■ Task requirements ■
Render the listing as a Markdown table with the columns Row and Line, starting at the line that contains "Where should I click to: Click the ACTUALIZA" and stopping after the line that contains "click(665, 430)". Skip blank lines and leave the pictures out.

■ Listing ■
━━━

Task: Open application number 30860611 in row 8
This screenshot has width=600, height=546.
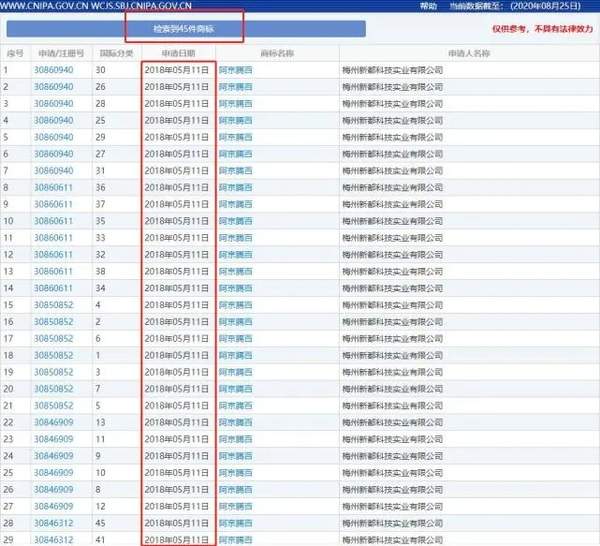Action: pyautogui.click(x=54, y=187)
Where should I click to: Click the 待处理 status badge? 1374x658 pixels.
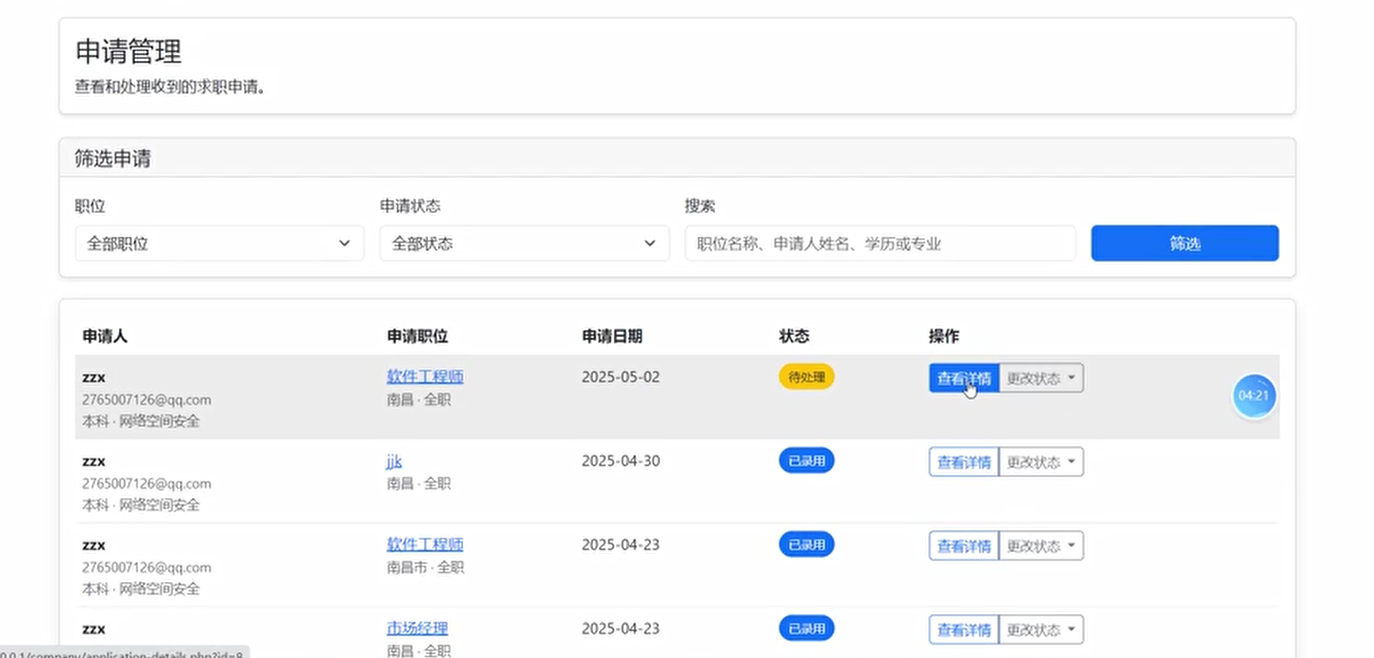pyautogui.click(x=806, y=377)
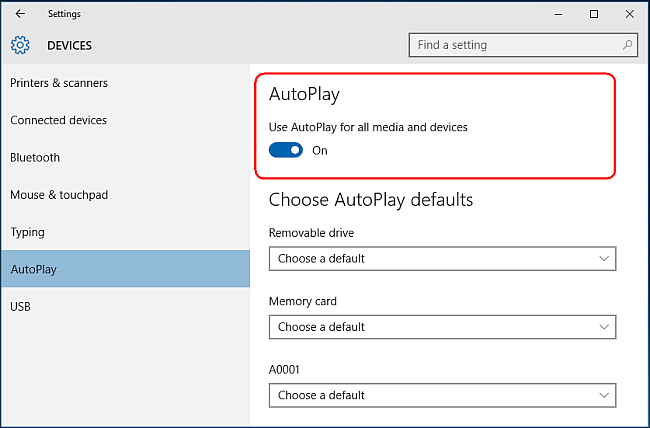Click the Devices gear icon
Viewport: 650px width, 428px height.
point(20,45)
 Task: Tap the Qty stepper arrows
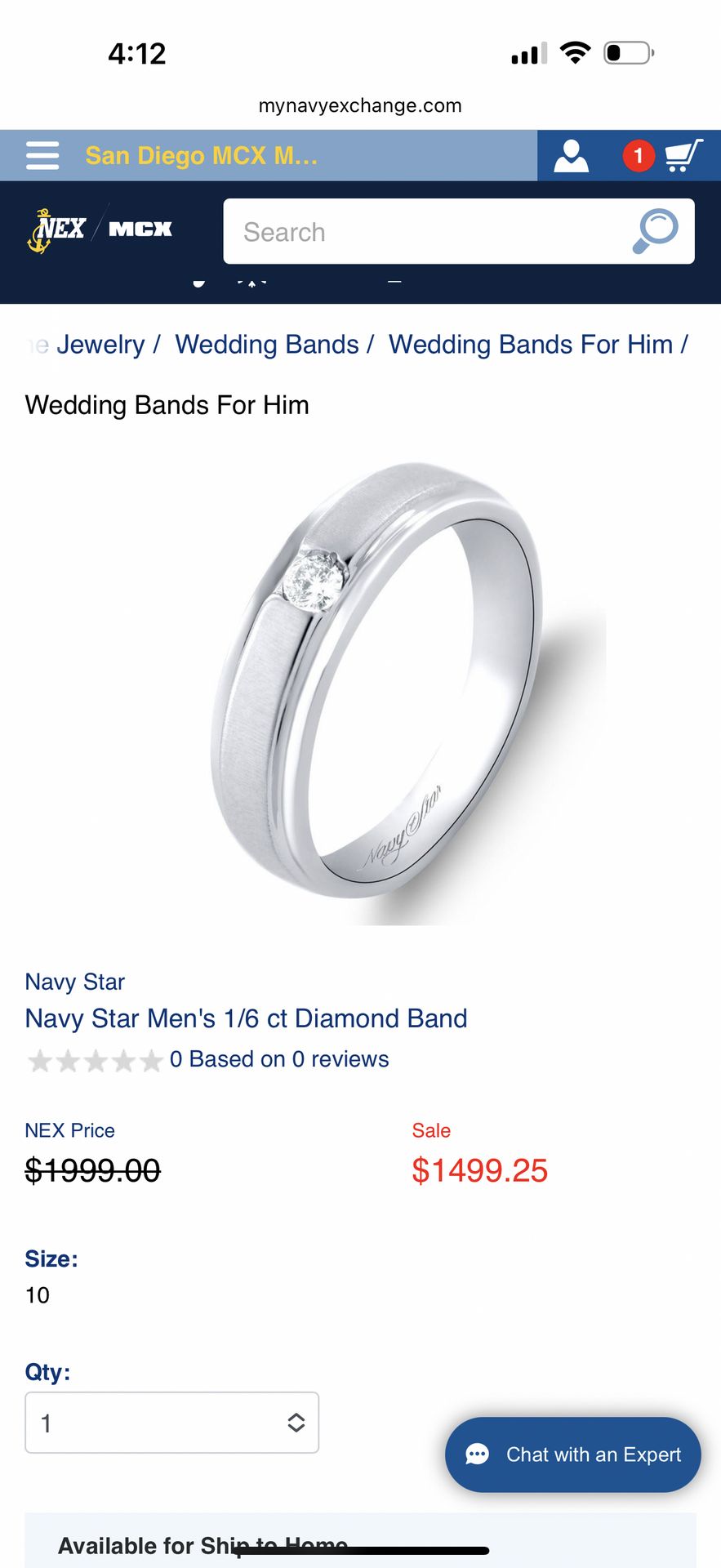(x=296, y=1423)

━━━

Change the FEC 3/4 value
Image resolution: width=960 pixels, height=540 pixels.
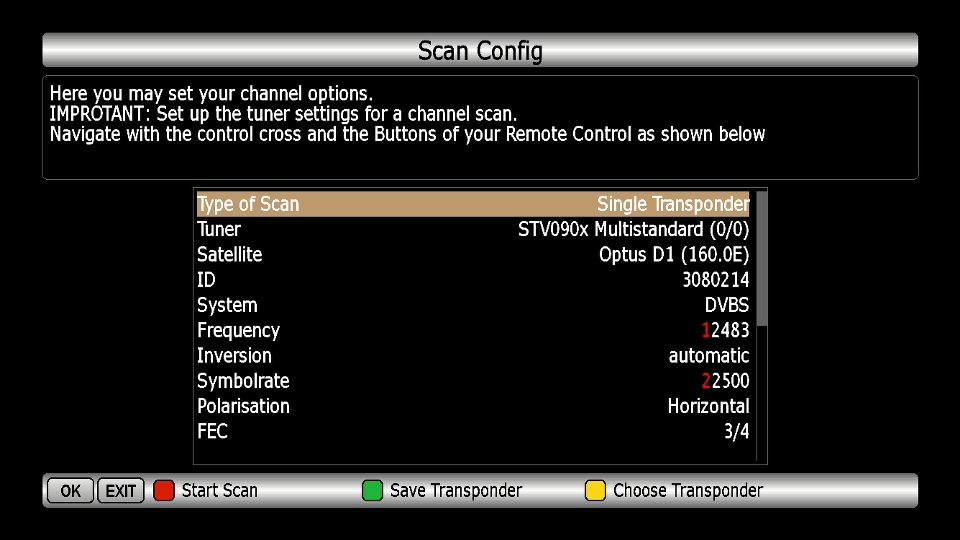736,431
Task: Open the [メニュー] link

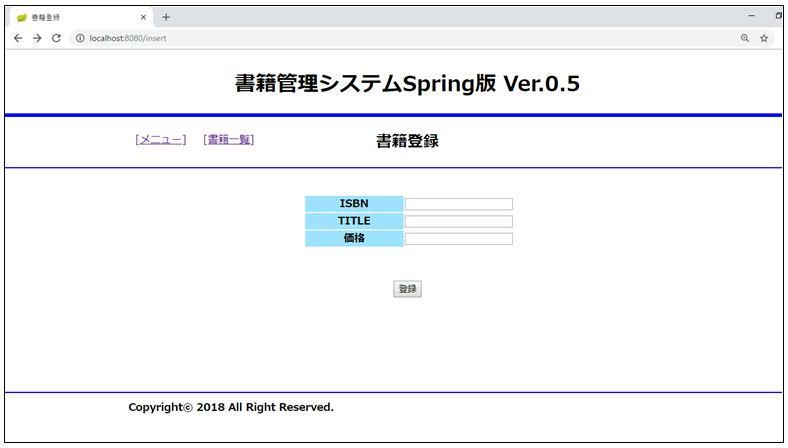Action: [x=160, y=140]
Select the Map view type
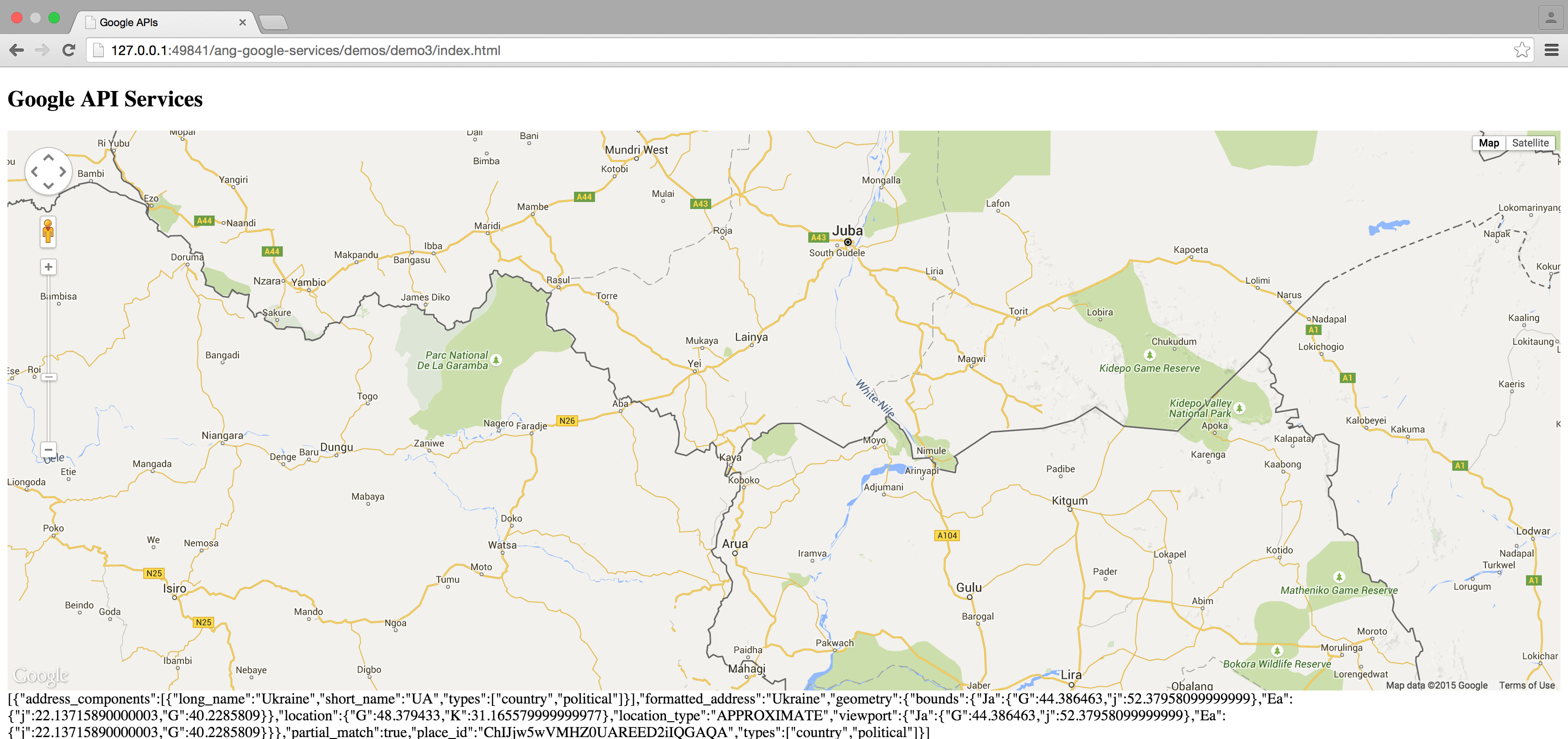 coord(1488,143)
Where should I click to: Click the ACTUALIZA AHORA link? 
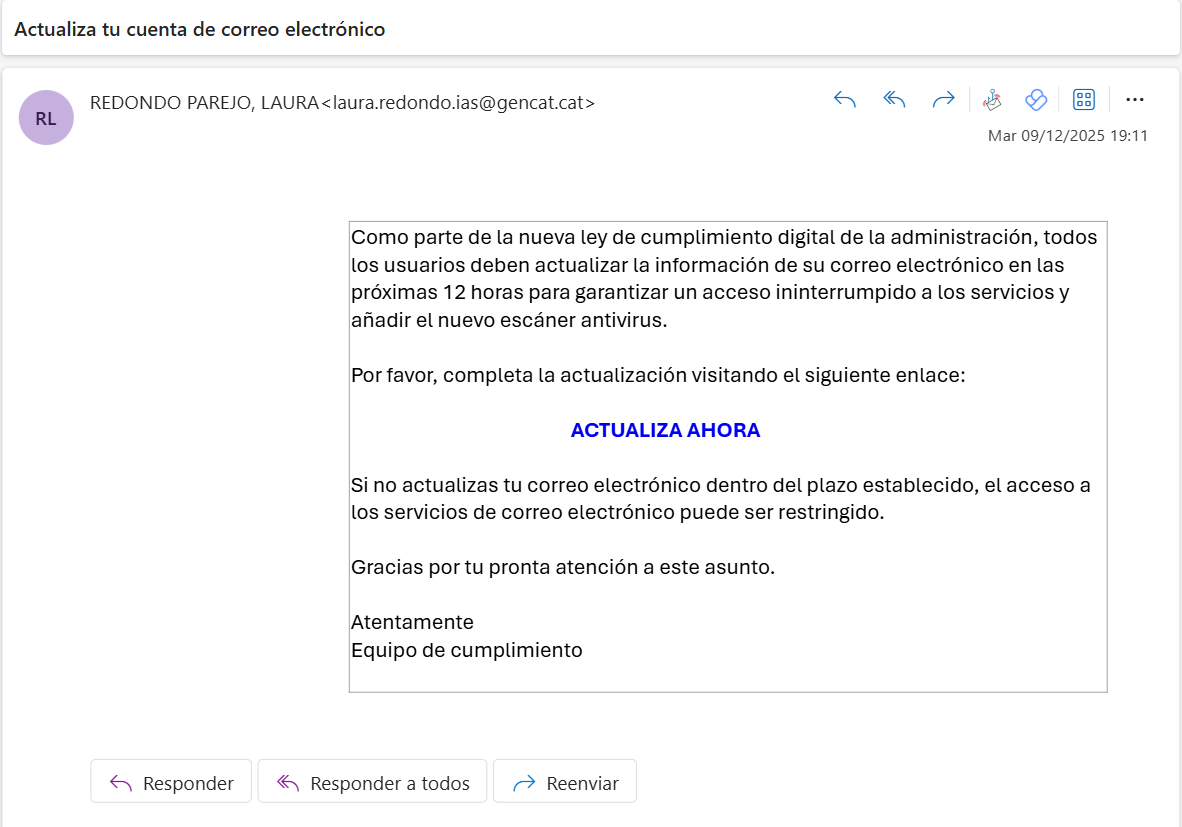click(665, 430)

━━━

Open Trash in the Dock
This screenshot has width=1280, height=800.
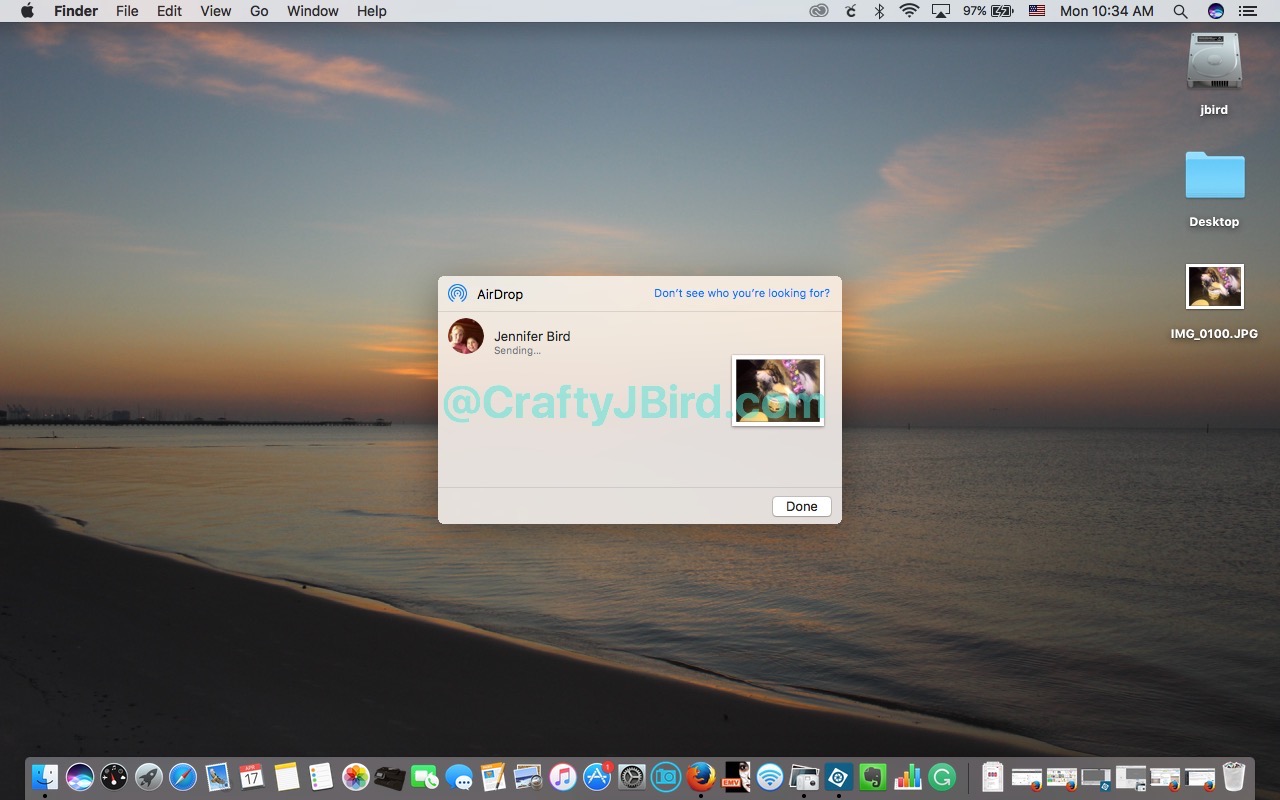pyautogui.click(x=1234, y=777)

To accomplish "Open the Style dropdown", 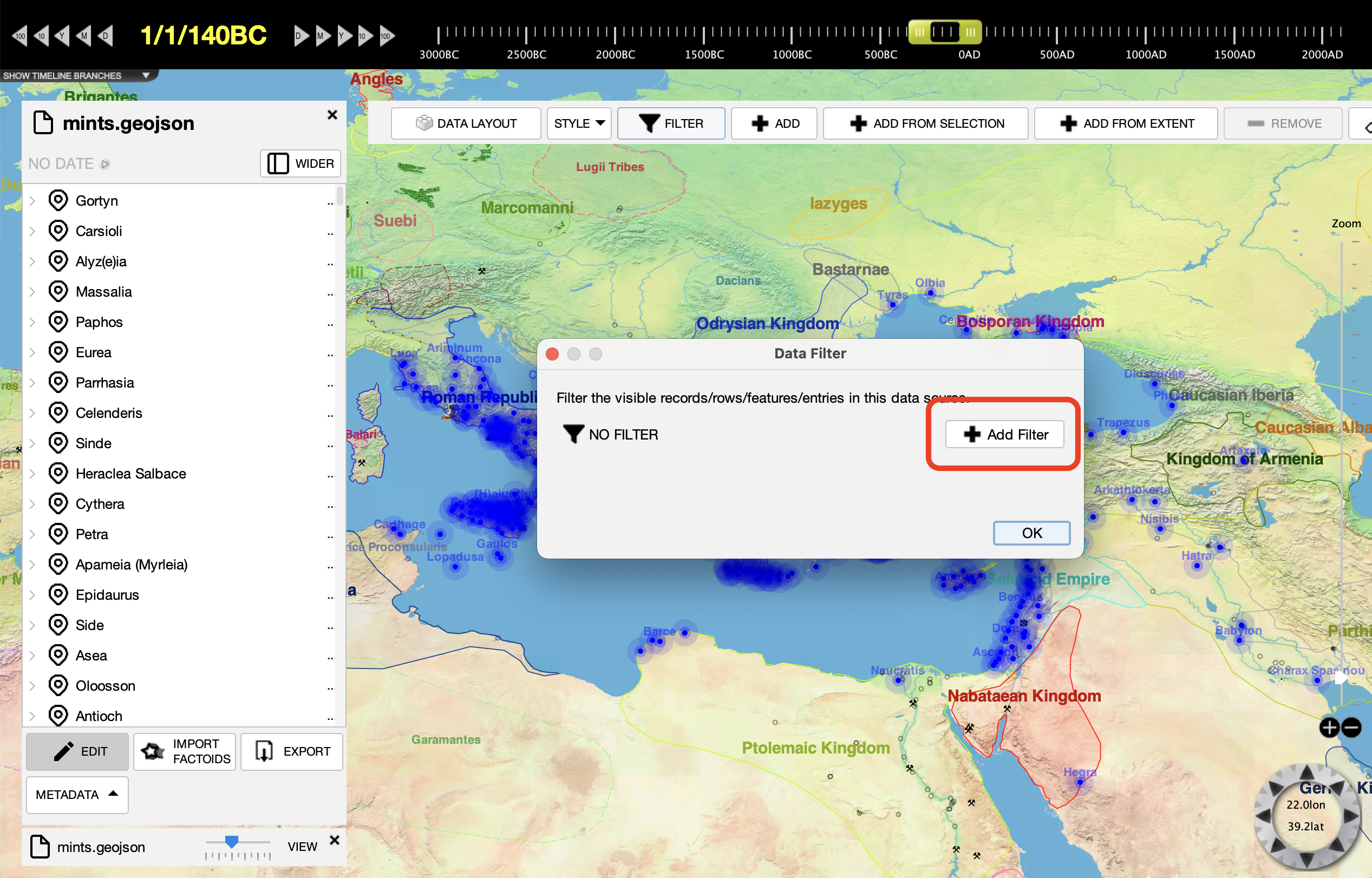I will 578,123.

━━━

■ Response to this exercise ■
| Row | Line |
|---|---|
| 1 | Where should I click to: Click the ACTUALIZA AHORA link?  |
| 2 | click(665, 430) |